Kröger, L. C., RWTH Aachen
Scheffczyk, J. D., Institute of Technical Thermodynamics
Leonhard, K., RWTH Aachen University
Bardow, A., RWTH Aachen University
Solvents have a large impact on the overall performance of chemical processes. In particular, solvents can significantly enhance chemical reactions by increasing reaction rates and selectivities [1]. Thus, solvents need to be carefully selected. Selecting suitable solvents is a challenging task since experimental data for reaction rates and selectivities are often scarce in early process design. Thus, solvents are usually selected from a limited set of known solvents based on heuristic guidelines and expert knowledge. However, this conventional approach does not exploit the potential of the large molecular design space of all possible solvents and likely results in suboptimal choices [2].

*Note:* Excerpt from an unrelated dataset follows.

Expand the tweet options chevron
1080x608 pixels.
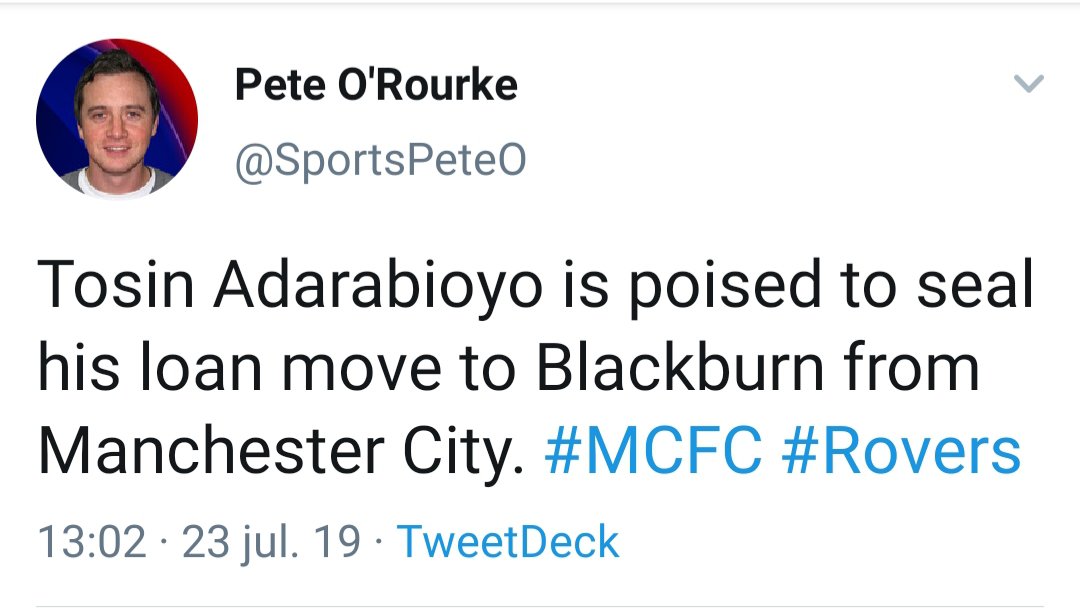pos(1029,84)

To overcome this limitation, we propose an automated solvent screening approach to select solvents in silicofor enhancing reaction rates. The key for this approach is the prediction of liquid phase reaction rates. For this purpose, we calculate gas phase reaction rates and solvation effects using quantum chemistry [3,4]. To reduce the computational burden of quantum chemistry to a level enabling efficient large-scale solvent screening, computationally expensive quantum mechanical calculations of gas phase reaction rates are performed only once per reaction. In contrast, solvation effects in the different solvents are computed with COSMO-RS [5] at low computational cost. Thus, reaction rates in different solvents are predicted efficiently and the resulting solvent screening allows for the evaluation of thousands of solvents within few days. Thereby, we can extend our recent solvent screening framework from equilibrium properties [6] to kinetic properties.

We apply our approach to a Carbamate cleavage reaction and identify solvents which enhance reaction rates compared to the benchmark solvent. The resulting framework is generally applicable to liquid phase reactions and allows the efficient screening of solvents for optimal reaction rates.

Literature

[1] Struebing, H., Ganase, Z., Karamertzanis, P. G., Siougkrou, E., Haycock, P., Piccione, P. M., Armstrong, A., Galindo, A. and Adjiman, C. S.: Computer-aided molecular design of solvents for accelerated reaction kinetics. Nature Chemistry 5 (2013), 952–957.

[2] Adjiman, C. S., Galindo, A. and Jackson, G.: Molecules Matter: the Expanding Envelope of Process Design. Computer-Aided Chemical Engineering 34 (2014), 55-64.

[3] Deglmann, P., Müller, I., Becker, F., Schäfer, A., Hungenberg, K.-D. and Weiß, H.: Prediction of Propagation Rate Coefficients in Free Radical Solution Polymerization Based on Accurate Quantum Chemical Methods: Vinylic and Related Monomers, Including Acrylates and Acrylic Acid. Macromolecular Reaction Engineering 3 (2009), 496-515.

[4] Kröger, L. C., Kopp, W. A. and Leonhard, K.: Prediction of Chain Propagation Rate Constants of Polymerization Reactions in Aqueous NIPAM/BIS and VCL/BIS Systems. The Journal of Physical Chemistry B 121 (2017), 2887-2895.

[5] Klamt, A., Eckert, F., Arlt, W.: COSMO-RS: an alternative to simulation for calculating thermodynamic properties of liquid mixtures. Annual Reviews of Chemical and Biomolecular Engineering 1 (2010), 101–122.

[6] Scheffczyk, J., Redepenning, C., Jens, C., Winter, B., Leonhard, K., Marquardt, W. and Bardow, A.: Massive, Automated Solvent Screening for Minimum Energy Demand in Hybrid Extraction-Distillation Using COSMO-RS. Chemical Engineering Research & Design 115 (2016), 433-442.